One of the major figures to be among these groups, at least for a brief period of time, was the famed astronomer Edwin Hubble.

"Edwin Hubble, before he became an astronomer, taught one year at New Albany High School when it was located on East Spring Street," Condra said. "He lived in the Highlands in Louisville. He would ride the interurban everyday to New Albany, then return across the interurban to his home in Louisville."

The old New Albany High School where Hubble taught and coached basketball in 1913 is now the Breakwater apartment complex. I spent a good chunk of my childhood nearby at the corner of Sixth and Elm streets.

During that time, what is now the Breakwater was the Coyle car lot. Just about every day, my cousins and I would go take a long gander at the Dodge Viper that sat on the Spring Street side of the lot. We'd then ride our bikes to the office, where staff would always allow us to take a bag full of popcorn.

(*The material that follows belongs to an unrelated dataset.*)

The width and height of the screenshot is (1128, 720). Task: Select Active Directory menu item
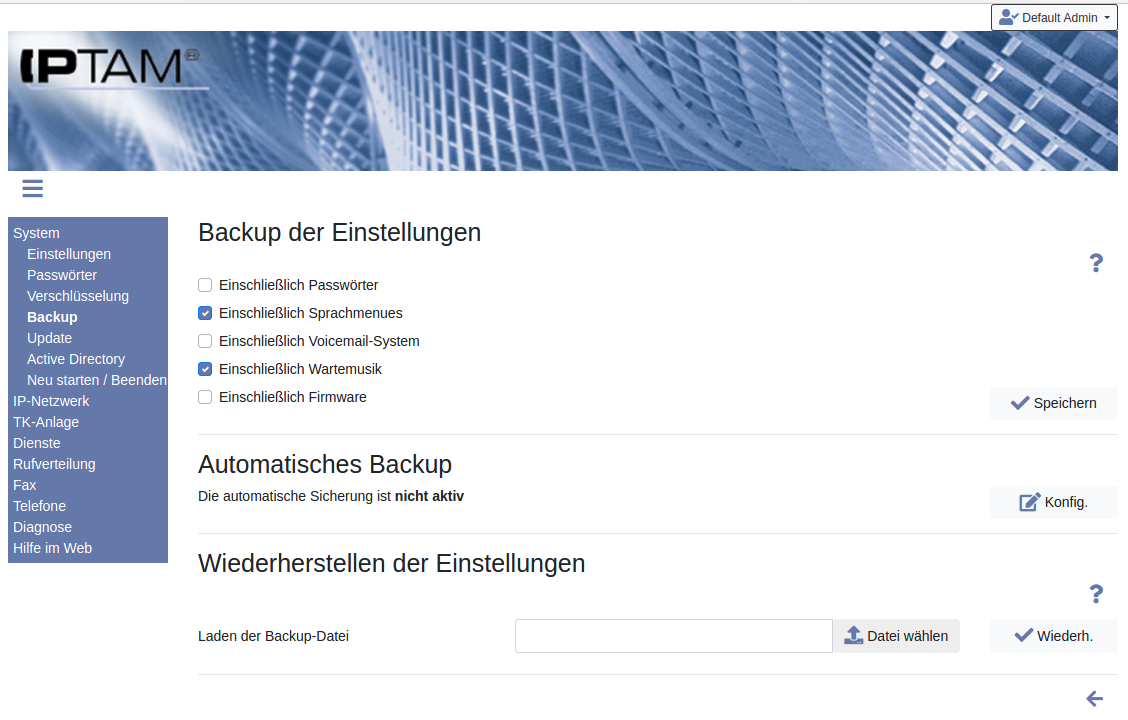(x=76, y=359)
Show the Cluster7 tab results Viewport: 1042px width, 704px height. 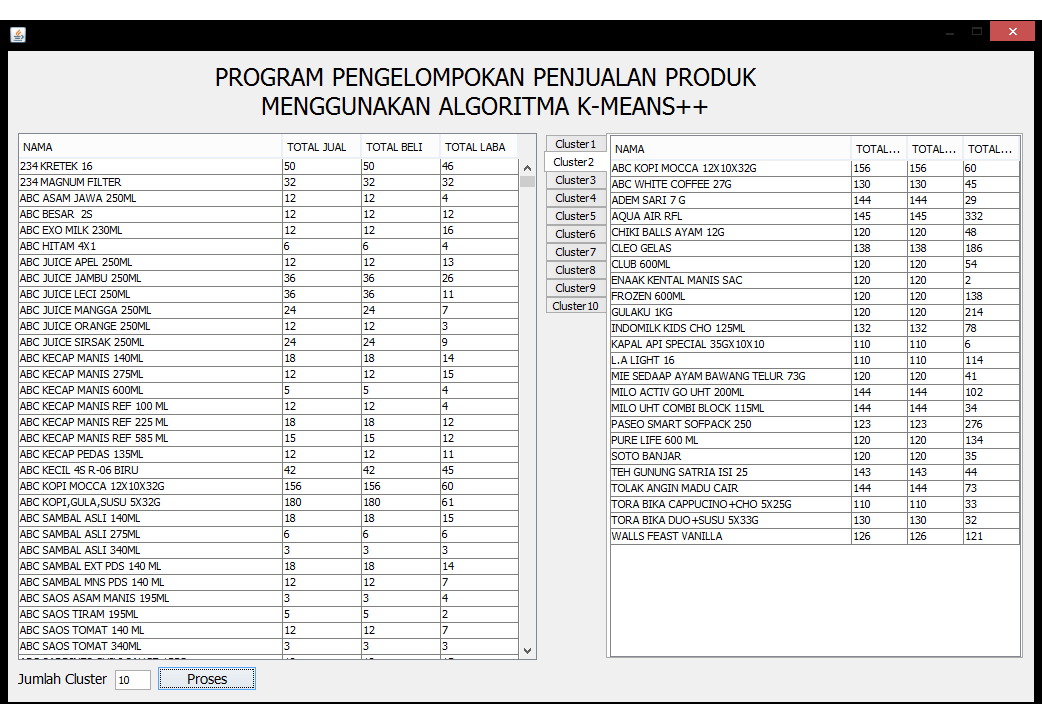coord(575,252)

All good things come to an end, though, and just as neighborhood kids no longer get free car dealership popcorn, passenger rail service too saw its decline in New Albany.

“It's sort of unfortunate thing that we don’t have as much rail service," Condra said. "I guess people simply don’t commute by train anymore."

Now and then train 3.jpg

Vehicles and pedestrians entering the K&I Bridge once did so through a gate clearly identifying the span.

Vehicle traffic even saw its time come to an end on the K&I Bridge, when a heavy truck caused part of the roadway to sag in 1979. The roads have been off limits to the general public ever since.

Statewide, tracks from the old Monon route have been removed and transformed into paths. Many of the rails in New Albany have also been removed, leaving only small reminders of the trains that once passed through the city.

Rumor has it that some old, abandoned train bridges that crossed Silver Creek can still be found, but that's an adventure for another day for this reporter.

Now & Then - K&I Bridge NA-5.jpg

Though the sign and structure has gone, houses sitting directly next to the entrance to the bridge remain.

No other company other than Southern — now known as Norfolk Southern — continues to use the remaining rails in New Albany today, though it does not provide passenger service. Its trains still regularly cross the K&I Bridge more than a century after the span's construction.